“Who can find a wife of noble character? She is far more precious than jewels.”
What do you do when you get an all-expenses-paid stay in your master bedroom with your eleven-year-old son for a week? You watch a lot of movies, for starters. The original Jurassic Park trilogy, The Santa Claus trilogy, and the first five hours of the extended editions of the Lord of the Rings trilogy so far. You work some as well. And you think. For me, I tend not to think in pictures or ideas. I think in words. And with tomorrow’s being a rather special day…for which I am in quarantine…I’ve done a fair bit of thinking in that direction. Here are a few thoughts that have come from it.
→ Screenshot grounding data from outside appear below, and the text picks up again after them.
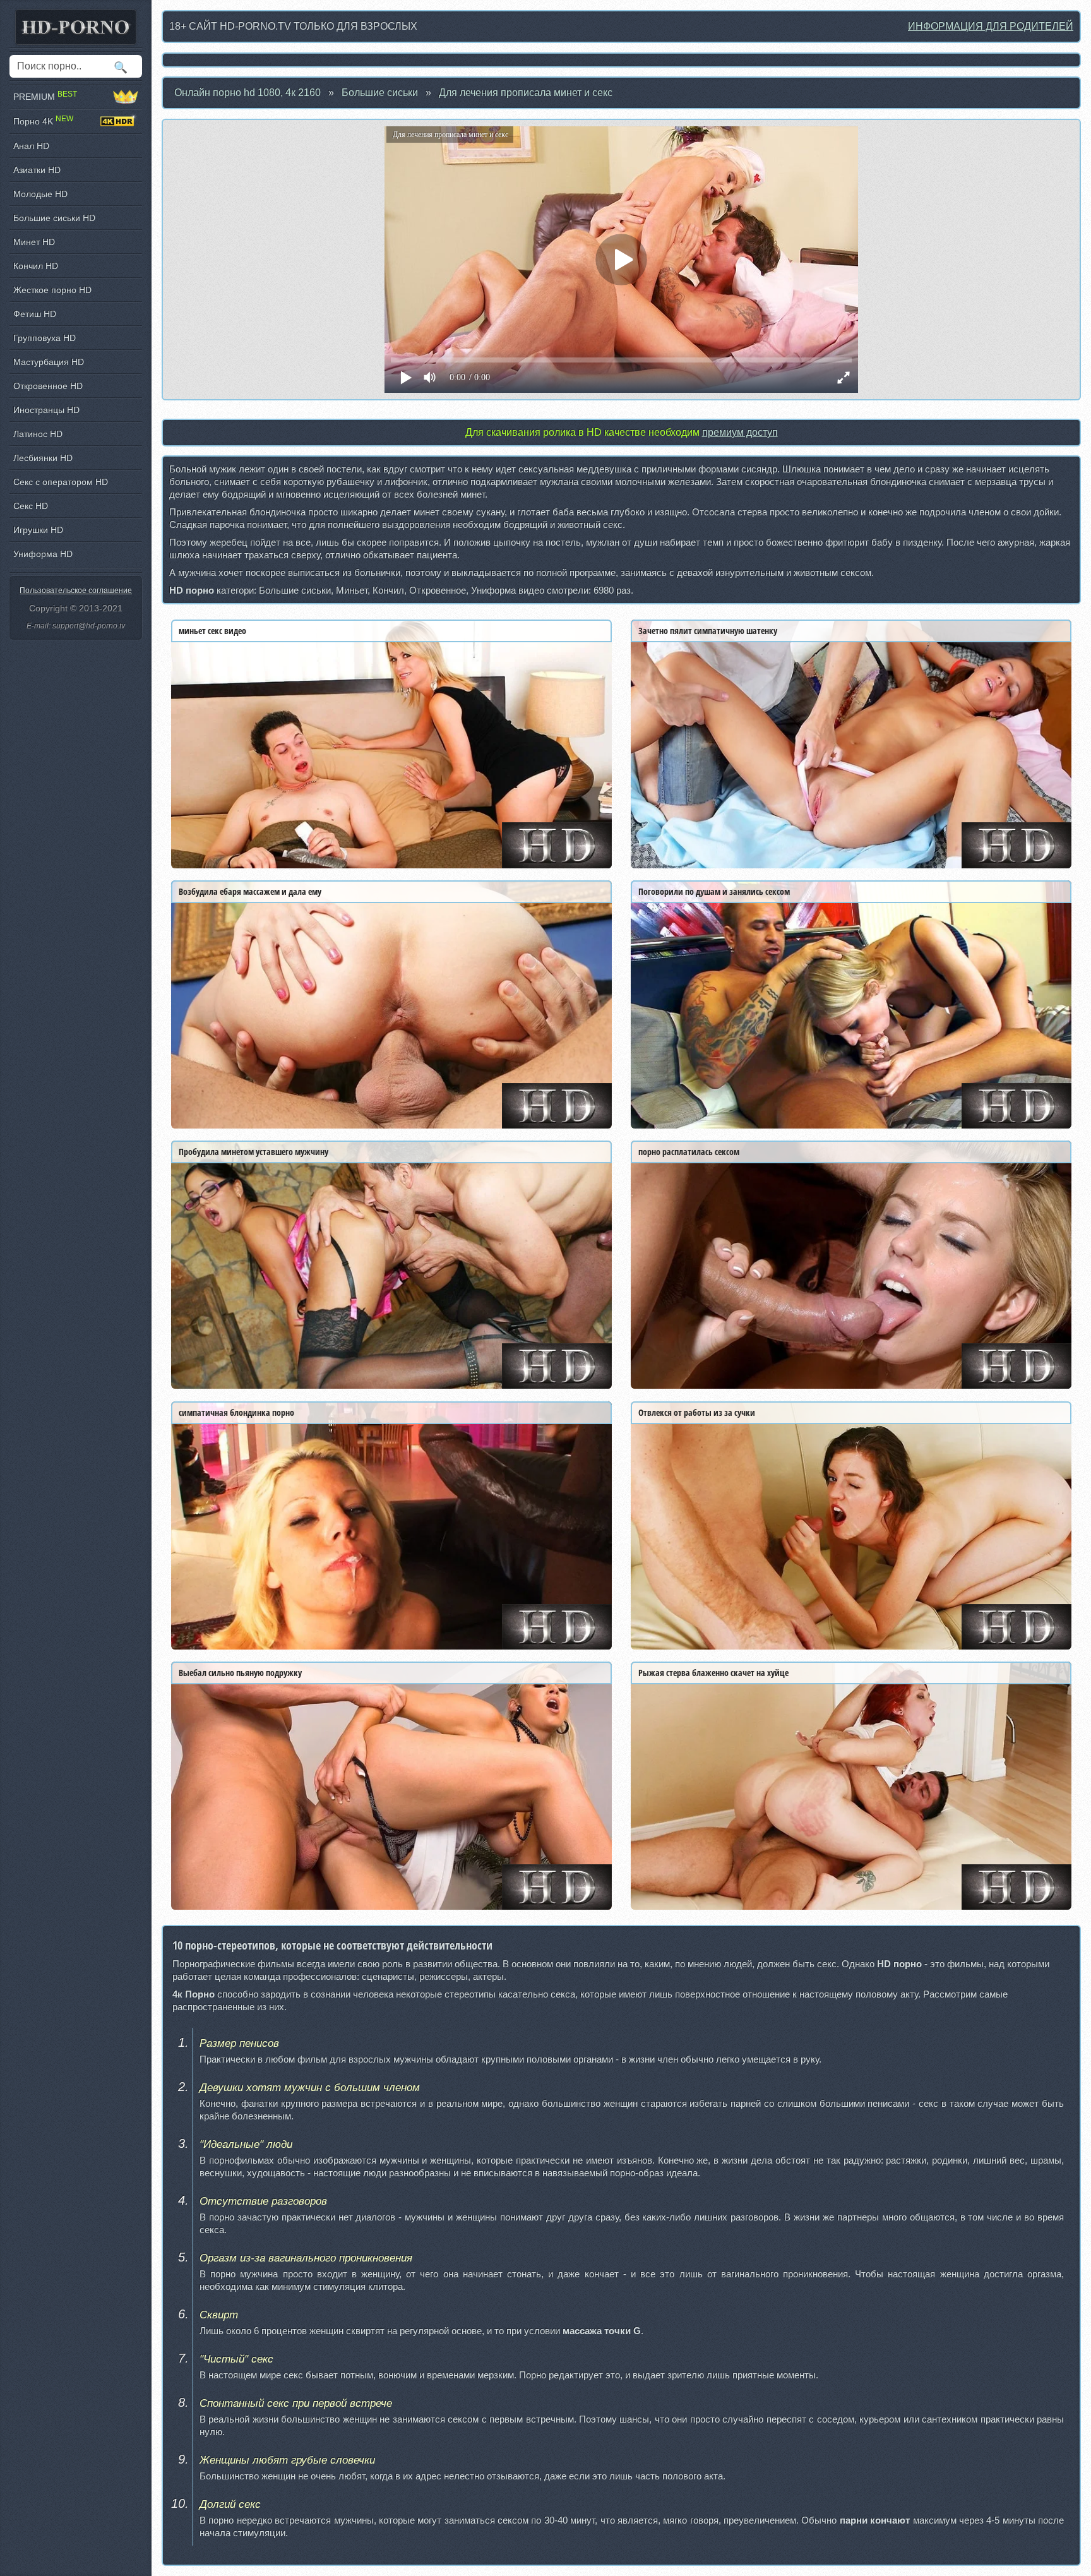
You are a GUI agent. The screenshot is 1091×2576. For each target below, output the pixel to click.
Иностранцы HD (46, 410)
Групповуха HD (44, 338)
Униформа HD (43, 554)
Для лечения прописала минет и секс (525, 92)
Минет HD (34, 242)
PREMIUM (45, 96)
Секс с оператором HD (60, 482)
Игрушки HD (38, 530)
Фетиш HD (34, 314)
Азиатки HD (37, 170)
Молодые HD (40, 194)
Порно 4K (43, 121)
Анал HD (31, 146)
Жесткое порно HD (52, 290)
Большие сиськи (380, 92)
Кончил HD (35, 266)
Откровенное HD (48, 386)
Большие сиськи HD (54, 218)
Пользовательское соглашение (76, 590)
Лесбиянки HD (43, 458)
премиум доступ (740, 432)
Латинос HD (38, 434)
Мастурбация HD (48, 362)
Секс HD (30, 506)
First and foremost: I married up. There’s just no other way to put it. And I did that seventeen years ago tomorrow. It’s hard to believe it has been that long. It doesn’t feel like it’s been that long. Other than perhaps dealing with some mild cold symptoms a week after having begun my first Covid journey, I don’t feel seventeen years older than when I stood at the makeshift altar and pledged my life to what was easily the most beautiful woman I’d ever laid eyes on. Yet here we are. And what a journey it has been.
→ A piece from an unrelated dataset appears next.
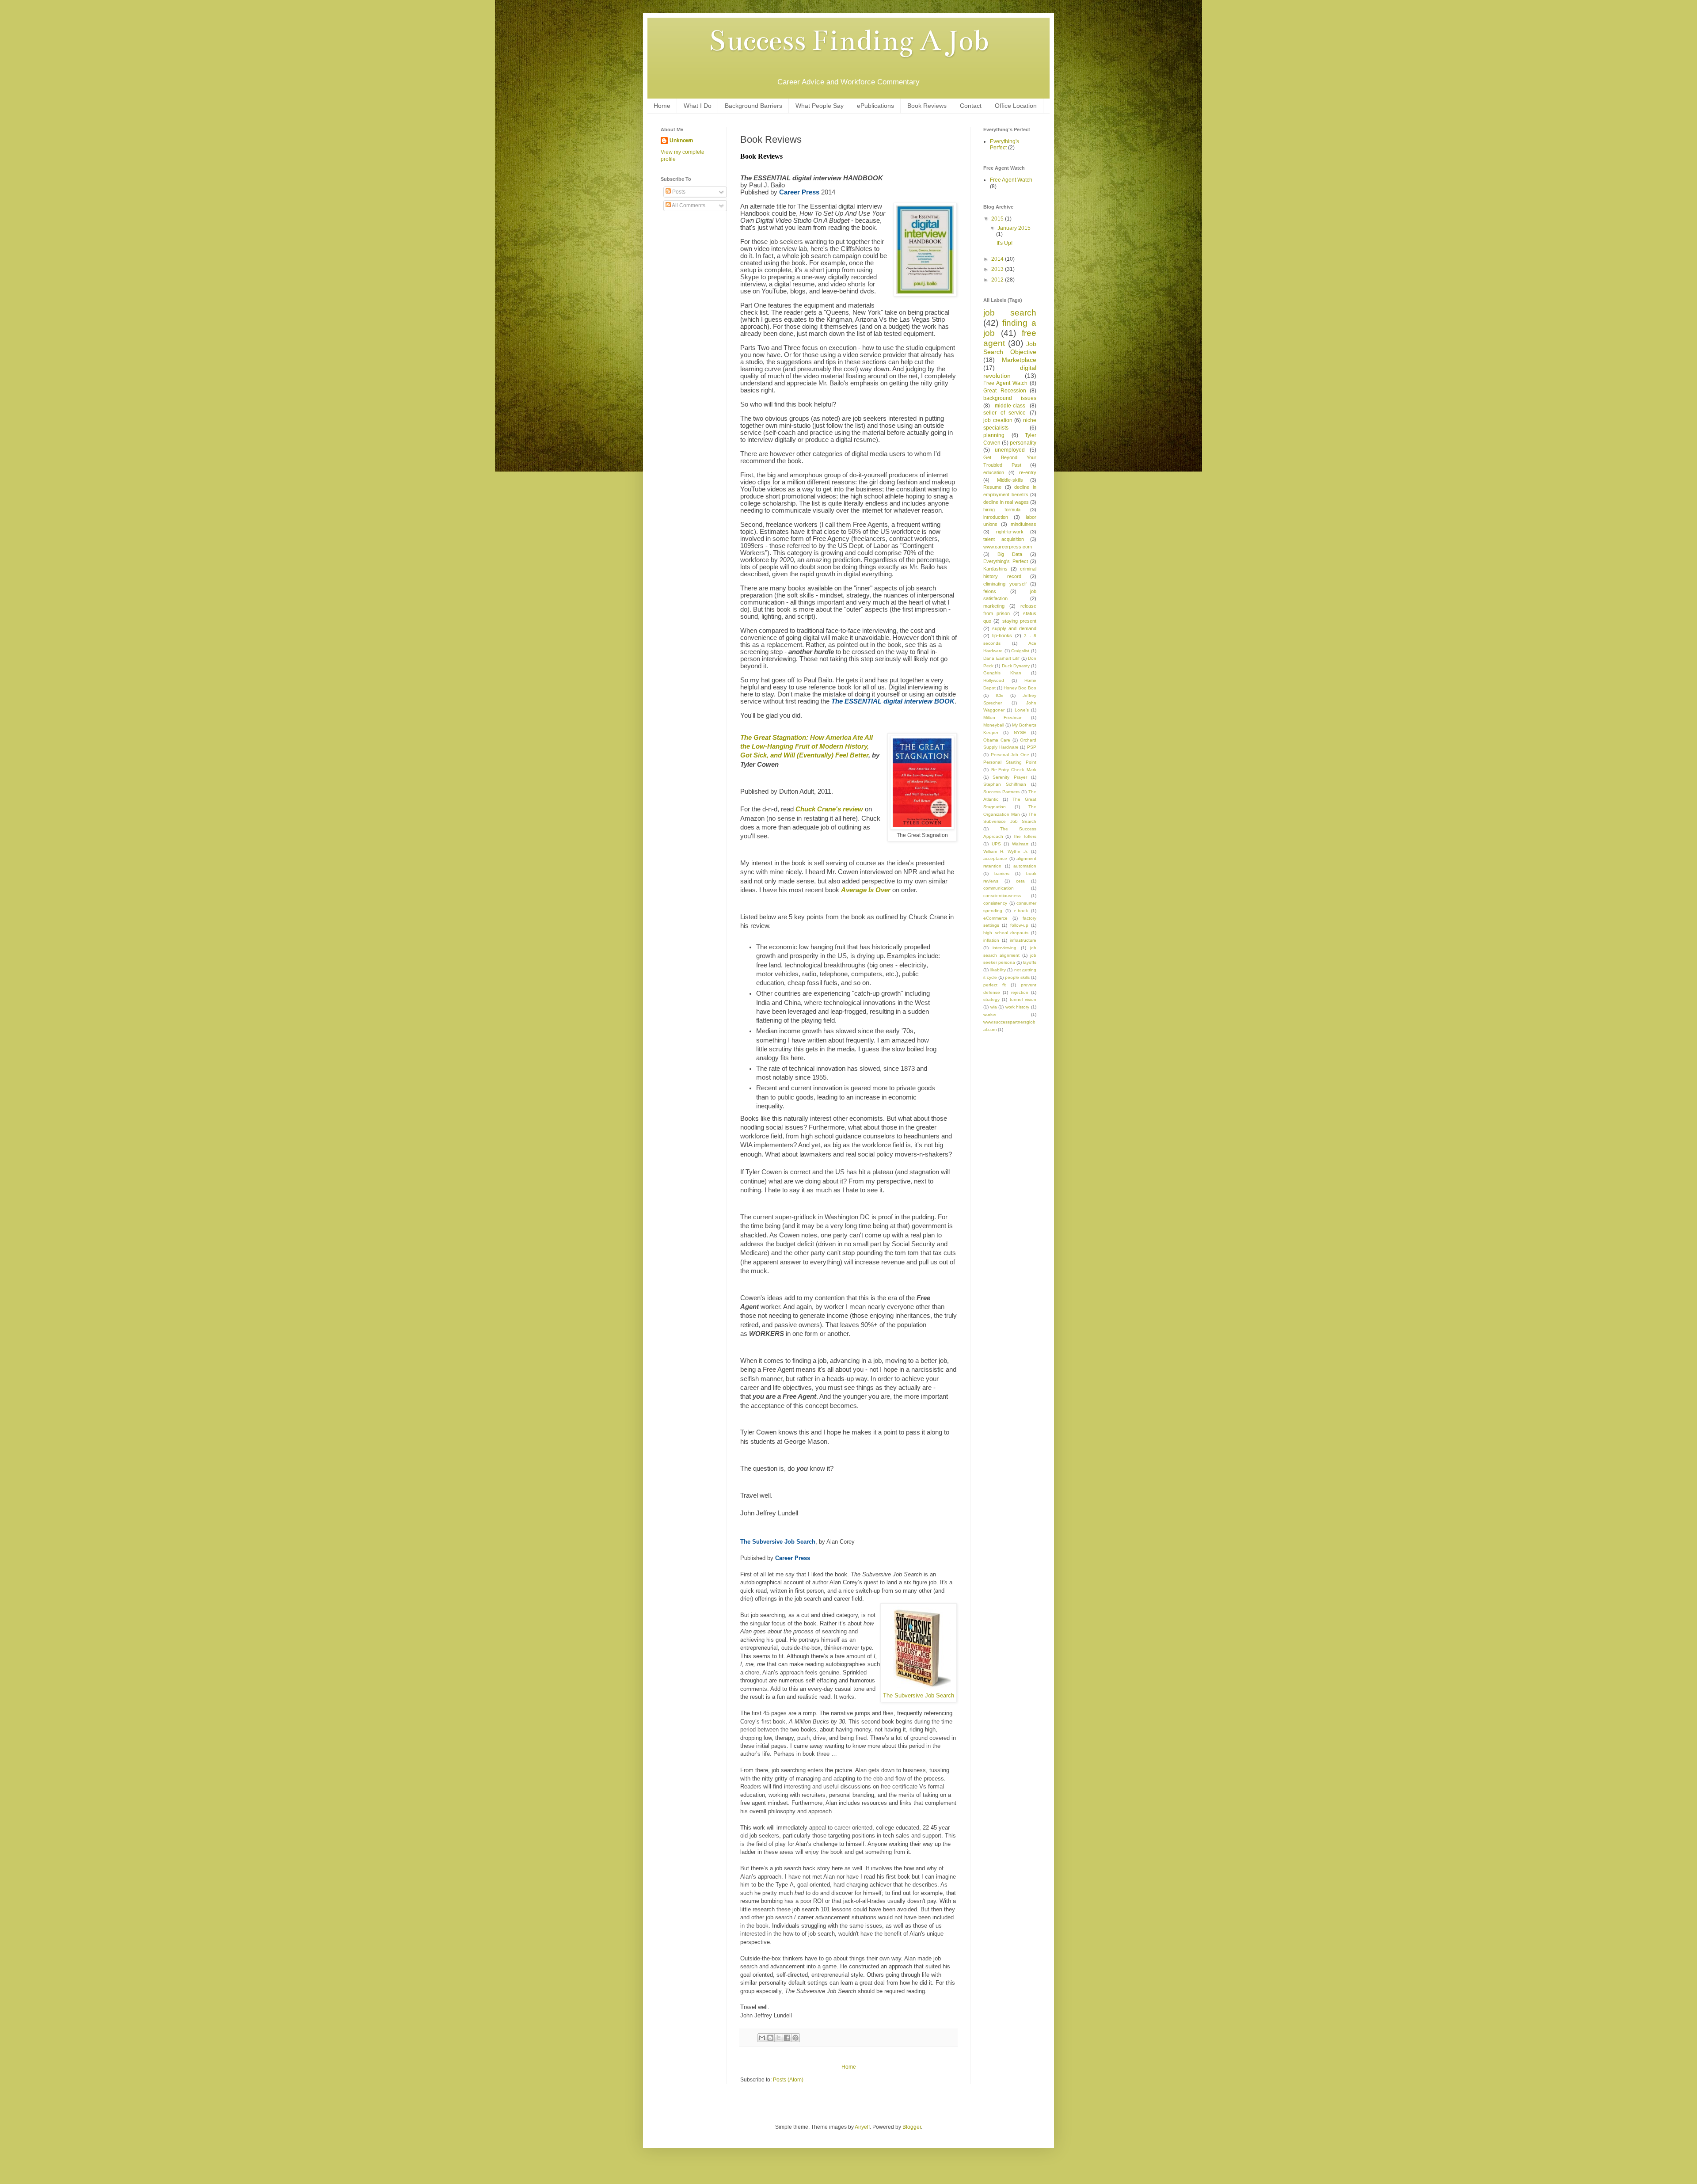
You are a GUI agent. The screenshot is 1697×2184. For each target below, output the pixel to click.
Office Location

That’s something I’ve been reminded of rather powerfully this week in particular. My bride has done it all this week. For starters, she’s working 10-hour days at the school in this season, so there’s that. On either side of that, she has gotten up early each morning to not only get herself ready for work, but to prepare food for my son and me that my oldest son can easily and safely deliver at breakfast and lunch while she is gone. Then, after an extraordinarily long day at work, she’s walked home straight into preparing dinner and picking up all the chores that need to be done before putting the other two to bed, making sure the two of us have all we need, getting things ready for the next day, and finally falling into bed herself. And she’s done at all, now facing the same basic pattern (instead of working at school, she’ll work on church stuff at home all day) on our anniversary, with nary a complaint and even with a smile on her face.
And in one of the many times we have expressed our profound gratitude to her, her response was that this is what families do. And she’s right. It is. But it’s also not natural. But it is divine. And covenantal. While I’ve been dead weight for a week, she has lived up to her covenantal promise in ways that have communicated a depth of love that you really can’t understand through any lens except that of a marriage in the most Scripturally-sound definition you can imagine. She has shown God’s own sacrificial and patient love to us as she has offered yet another example of her being the perfect helpmate. Not that only, but my perfect helpmate.
My bride is kind. She thinks through a lens of kindness in a way most people simply don’t understand. She is constantly on the lookout for how she can do for others to make their situation easier than it was before. She is considerate that way. For her, being so considerate of others comes as naturally as breathing. She doesn’t even have to try to do it the way others do. And she is compassionate. Her heart breaks for the hurting. She will go to any lengths she can bear to help ease the suffering of another if it is within her power to do so. And if it is not, she will hurt for them. She will default to putting others first so naturally that she has to be reminded to make time for herself. And you’re stuck just having to hear about her. I get to be married to her.
My gratitude for the gift she is to me is profound beyond adequate words. And I’m mediocre at best expressing it beyond words. That’s a skill I have not developed nearly as well as I should have along the way. And here I am limited to nothing but words.
So, words I will use. In seventeen years, I have only started learning what a treasure I have in my bride. She is indeed far more precious than jewels. I am spectacularly undeserving of her love and care. Her companionship is sweeter than honey, her friendship like a breath of fresh air on a hot day. It restores strength and hope like few other things—and none of them of this world—do. She makes a hard day better, a heavy load lighter, a dark cloud brighter. And I get to call her my own.
To say I love her doesn’t begin to cover it. It can’t. I’m certain I don’t show it nearly as strongly as the feeling runs deep. Yet love that is not shown is love that is not received, so I endeavor onward. I endeavor onward in hopes of making sure she knows it. At seventeen years in, we are nearly to the point of having spent more of our lives together than apart. My only twinge of regret is that I had to spend the years without her that I did. More time would only be blessing. May I—may we—learn to enjoy and appreciate evermore the gift that we have. And may we enjoy together many more years in pursuit of God’s glory in this gift He has given us.
I love you, Lisa. Happy anniversary.